IN A FEW MINUTES she was back, carrying a sheaf of papers from her safe.

“After-action reports from Afghanistan, ours and the Army‘s, raw field files. The Pentagon didn’t want to send them, but I gave them my clearance and told them they didn’t have a choice.”

“Membership has its privileges,” Shafer said. Exley handed Shafer some papers. “This is a summary of reports from SF units”—Special Forces. “Basically, the Taliban tactics are steadily improving. Their body counts are down, ours are up.”
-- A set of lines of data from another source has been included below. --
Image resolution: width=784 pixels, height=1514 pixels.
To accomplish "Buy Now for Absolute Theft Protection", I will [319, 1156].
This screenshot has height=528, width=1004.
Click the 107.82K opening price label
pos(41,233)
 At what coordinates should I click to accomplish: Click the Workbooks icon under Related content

“So we took out the dumb ones.”

“It’s more than that. This report mentions ‘company-level coordination typically seen among professionally trained armies.’ And this one.” She opened another file. “‘Enemy command-and-control has improved…. A combination of suppressing fire and point-to-point movement not seen before.’ It’s all over the place.”

“Fine. The Talibs are learning how to fight. Good for them, bad for us. So?”
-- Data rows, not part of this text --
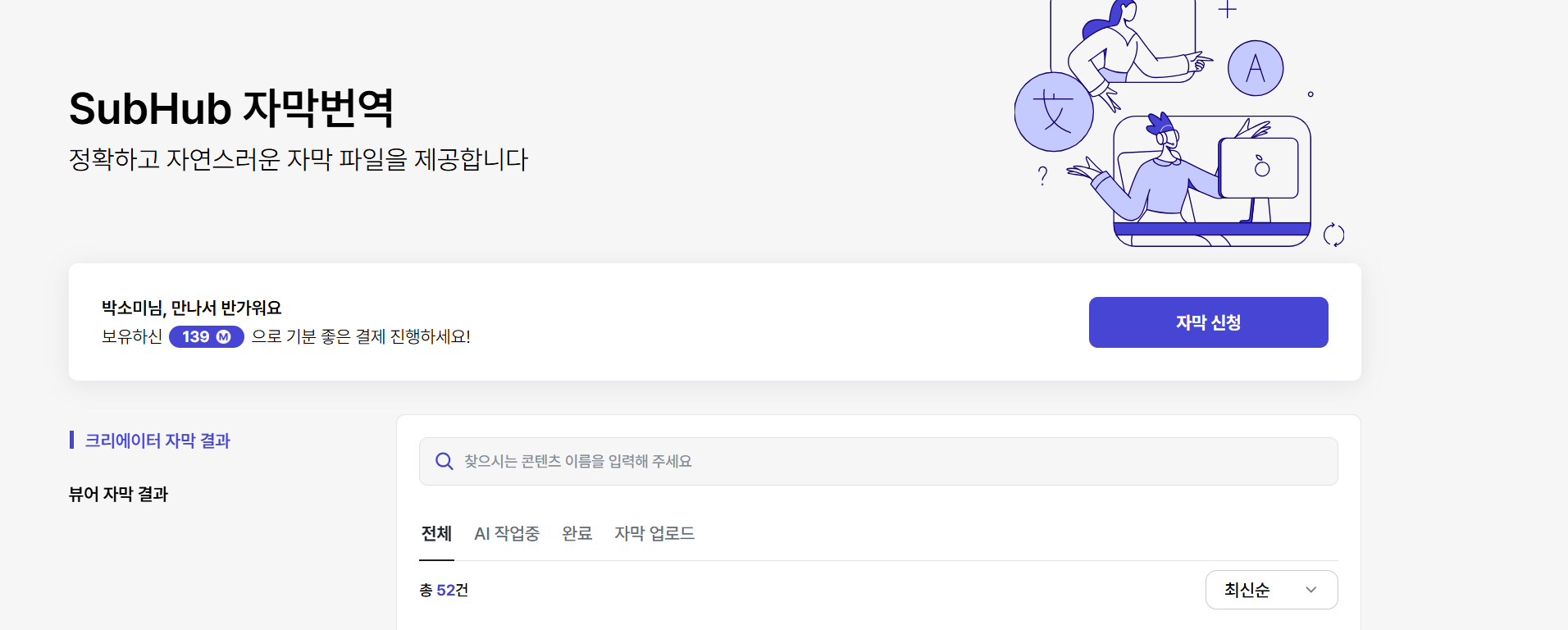Select 뷰어 자막 결과 in sidebar
Image resolution: width=1568 pixels, height=630 pixels.
point(119,494)
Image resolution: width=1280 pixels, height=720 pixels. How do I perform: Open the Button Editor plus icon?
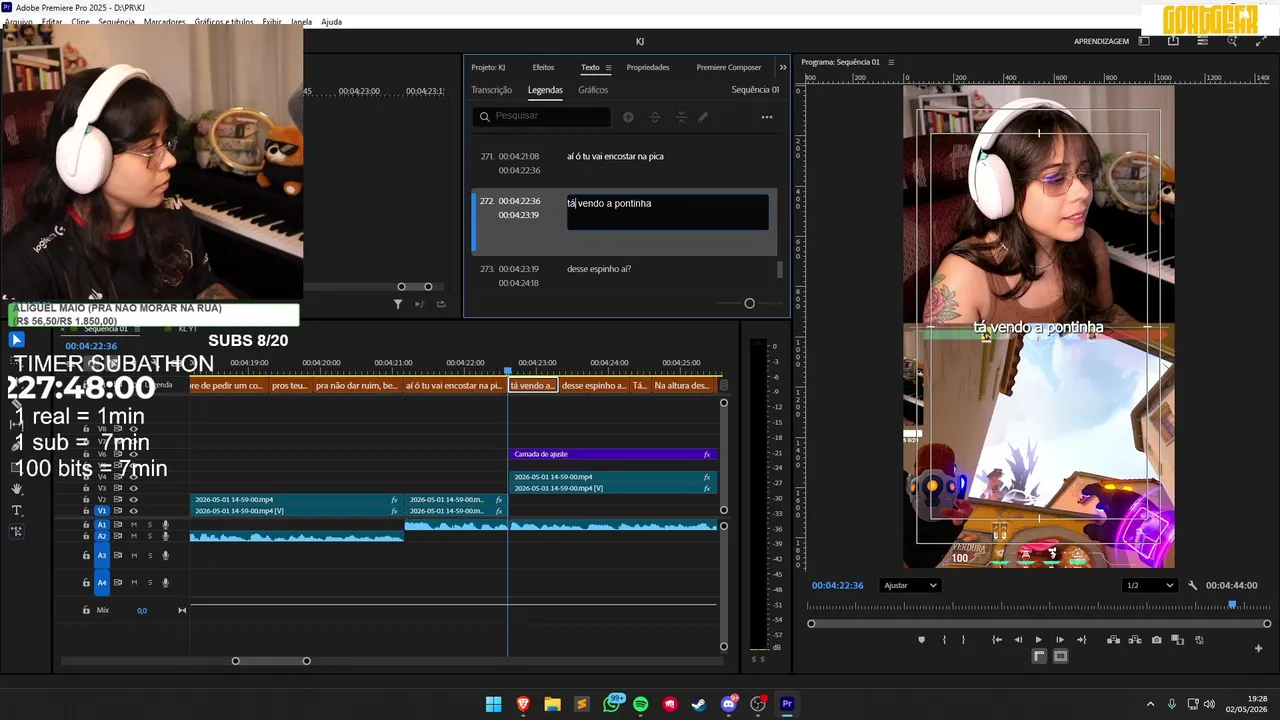1258,648
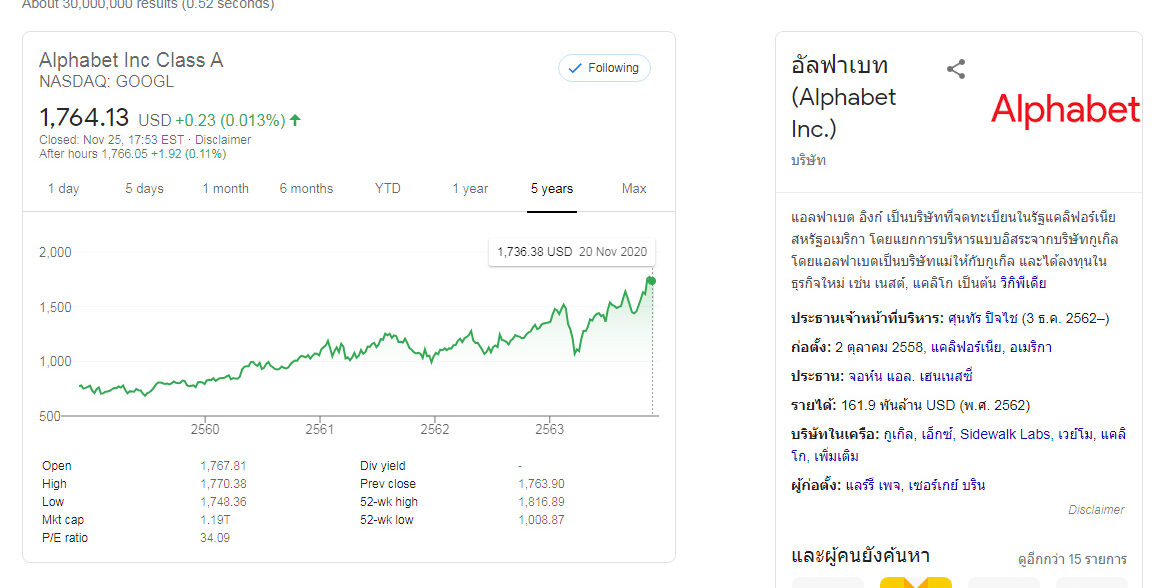
Task: Expand 'ดูอีกกว่า 15 รายการ' related searches
Action: (x=1072, y=559)
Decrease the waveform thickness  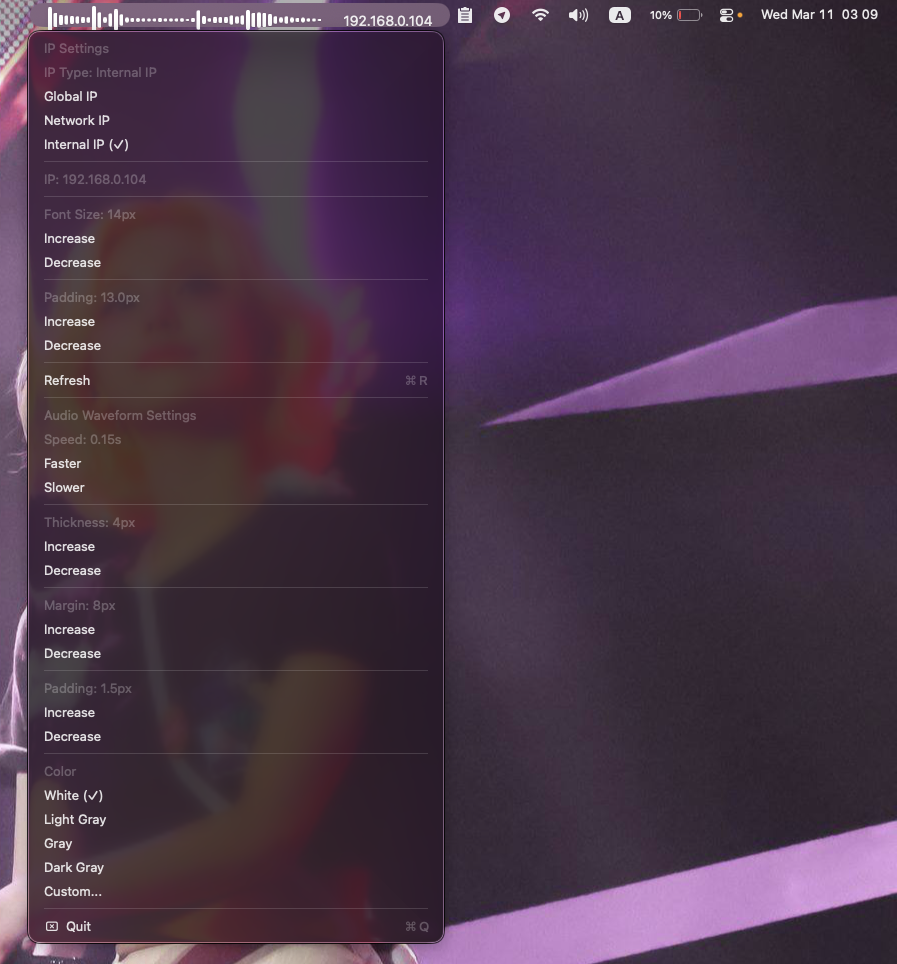[72, 570]
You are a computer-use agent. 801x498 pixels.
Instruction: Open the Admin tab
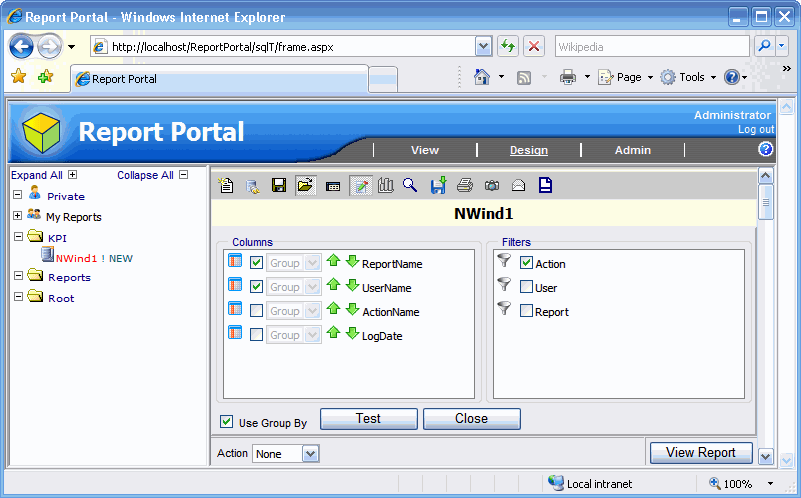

Exley pulled out another report. “Two months ago, in Kandahar”—the city in southern Afghanistan where the Taliban had been headquartered—“a Colonel Hamar in the Afghan army tells us that the Taliban are getting ‘professional training’—his words — from ‘foreign fighters.’”

“The only foreign fighters in Afghanistan are bin Laden’s boys. They’re hardly professionals. Unless you think blowing yourself to bits is a hallmark of professionalism.”
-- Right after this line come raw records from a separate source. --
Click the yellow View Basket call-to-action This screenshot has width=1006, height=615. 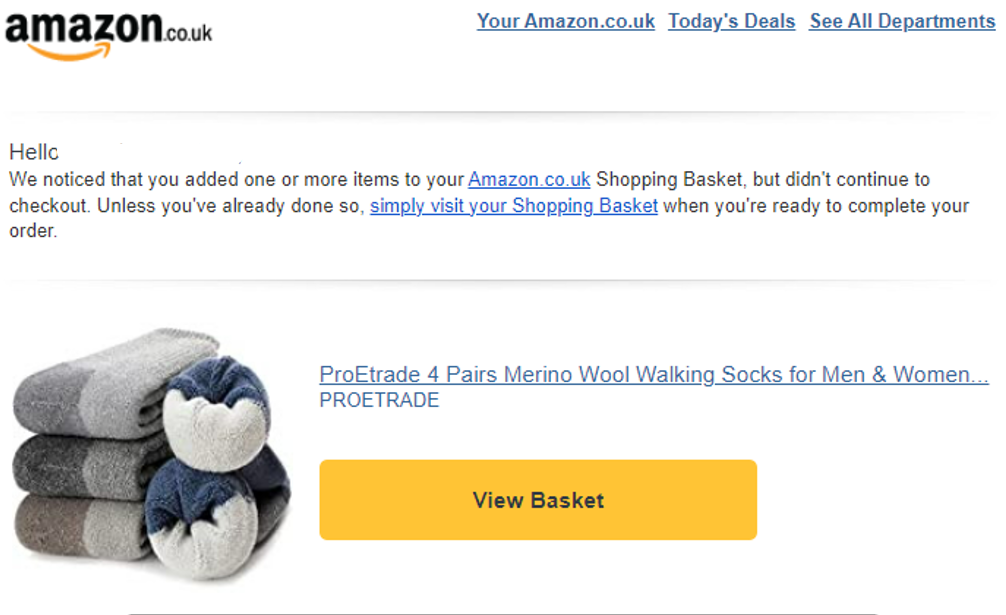(x=538, y=500)
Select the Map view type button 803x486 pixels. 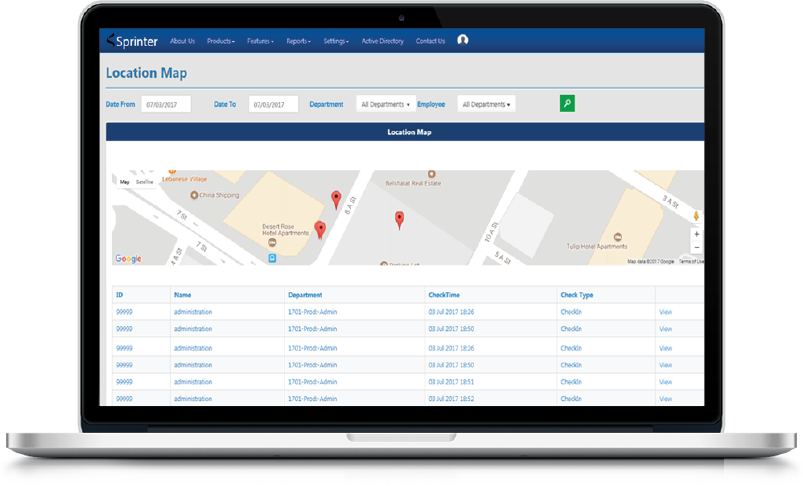point(125,182)
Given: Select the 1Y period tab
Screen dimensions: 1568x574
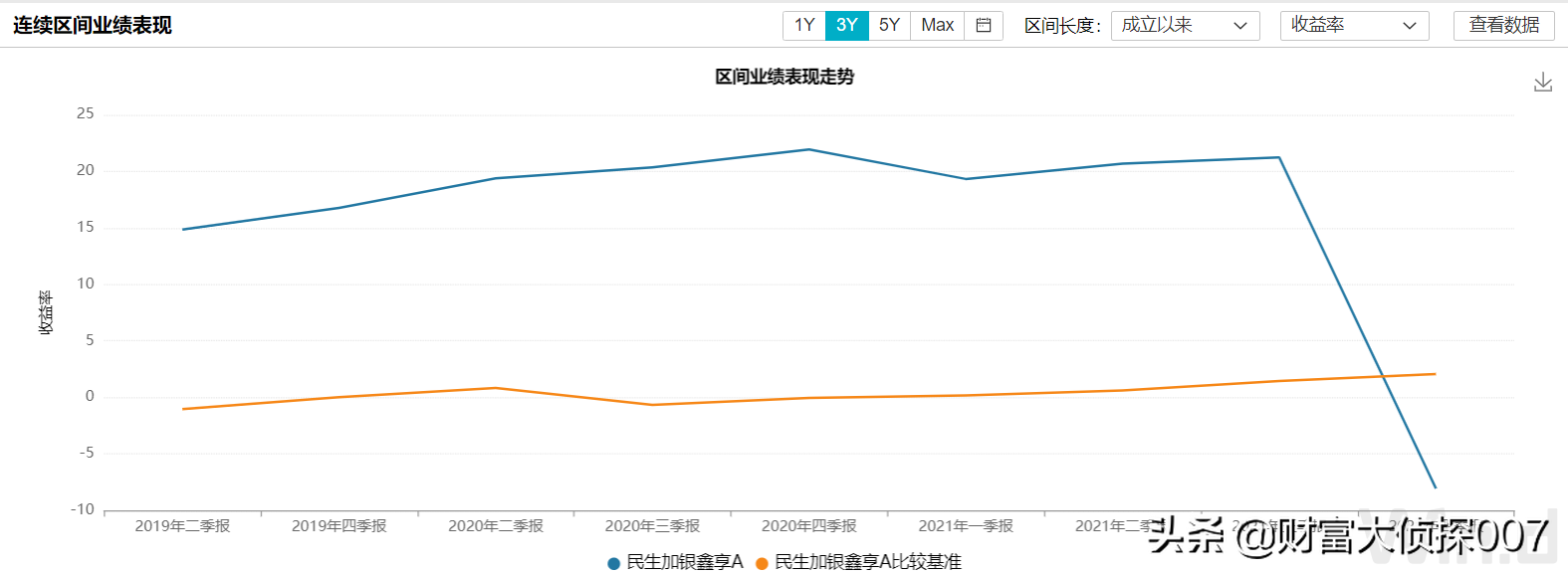Looking at the screenshot, I should (x=804, y=26).
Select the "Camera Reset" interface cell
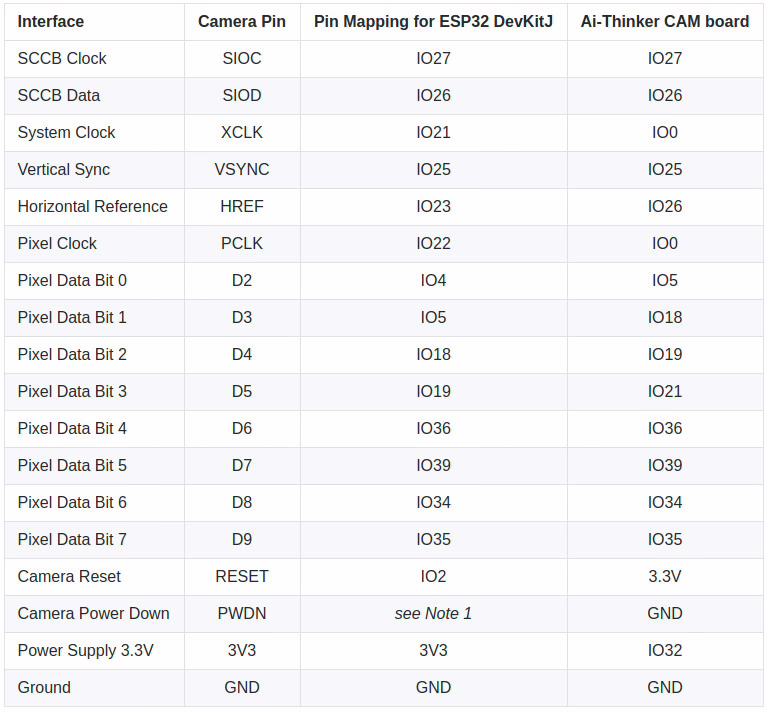The width and height of the screenshot is (768, 712). point(69,576)
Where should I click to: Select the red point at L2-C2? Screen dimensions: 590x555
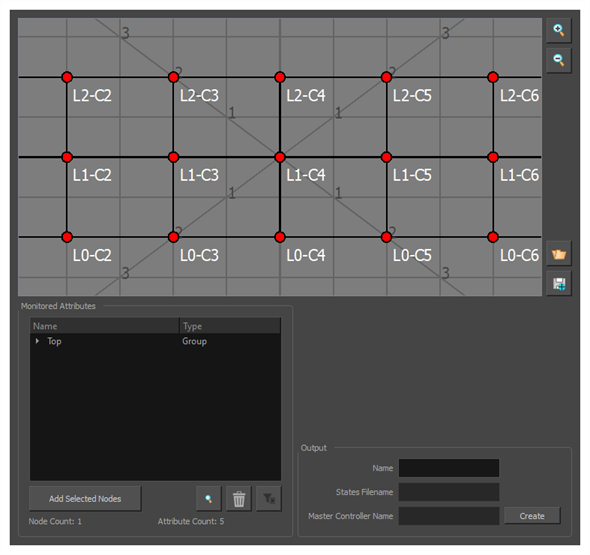click(x=67, y=77)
“Let me finish, Ellis. By the way, the good lieutenant colonel died shortly after passing this rumor along.”

“I’m going to guess it wasn’t natural causes.”

“Throat cut in half.”

“In Kandahar that’s practically natural.”

Exley passed Shafer a photograph of a blood-drenched corpse rolled up in a rug. “His body was left in front of the local police HQ.”

“I guess that’s what’s known as sending a message.”

“Anyway. So the Special Forces say the Talibs are fighting better. Kandahar reports foreign fighters. Then this from the Tenth Mountain Division.” She handed him another file.

“More foreign fighters?”

“In eastern Afghanistan near the Pak border.”

“Nowhere near Kandahar,” Shafer said.

“I looked for more reports from the Tenth Mountain, but there weren’t any. They just rotated in. So I checked back to the old reports from the 101st.” The 101st Airborne Division.

“More foreigners.”

“Gold star, Ellis. Two reports. But no one linked them to the new ones. You know once a division leaves, its intel goes with it. These were also in eastern Afghanistan.”

“Okay. I’ll play.” Shafer began to read again, not skimming this time. Exley waited. One of Shafer’s strengths was his willingness to reconsider his preconceptions when he got new evidence. She wished more people at the agency — and across the river in the White House — shared that trait.

Finally Shafer looked up. “Are you saying what I think you’re saying? The Taliban is getting outside help? Some foreign power is sending its own soldiers to give the Talibs tactical support?”

“I seem to remember we did something similar.” During the 1980s, America had aided Afghan guerrillas against the Soviet Army. Some of those same guerrillas had now turned against the United States.

“Supporting the Talibs would be an act of war against the United States. All of NATO too.”

“Proxy war.”

“Let’s say you’re right. Who’s doing it? The Russians would never help the Talibs. No matter how badly they wanted to hurt us. They haven’t forgotten they lost a hundred thousand soldiers fighting in Afghanistan.”

“Someone else, then.”

“Who? Nobody in NATO. They’re on our side. Iran and Pakistan would hardly count as foreign. North Korea? China? Anyone say anything about Asians?”

“No. The fighters are specifically identified as white. Mercenaries maybe?”

“Maybe. But it’s a seller’s market these days for mercenaries.”

Shafer was right, Exley knew. Former Special Forces soldiers could make $5,000 a week providing security in Iraq. South African and Russian soldiers made less, but even so they could take home $10,000 a month. They would want even more money to help the Taliban against the United States. Not for moral reasons either. Simply because of the risk.

“The Talibs couldn’t afford these guys,” Shafer said. “Who would pay them?”

“I think it’s time to find out.” She handed him the last report in her file. “Also from the Tenth Mountain Division. Two days ago. A fairly big camp in eastern Afghanistan, at least fifty Talibs. And several white fighters.”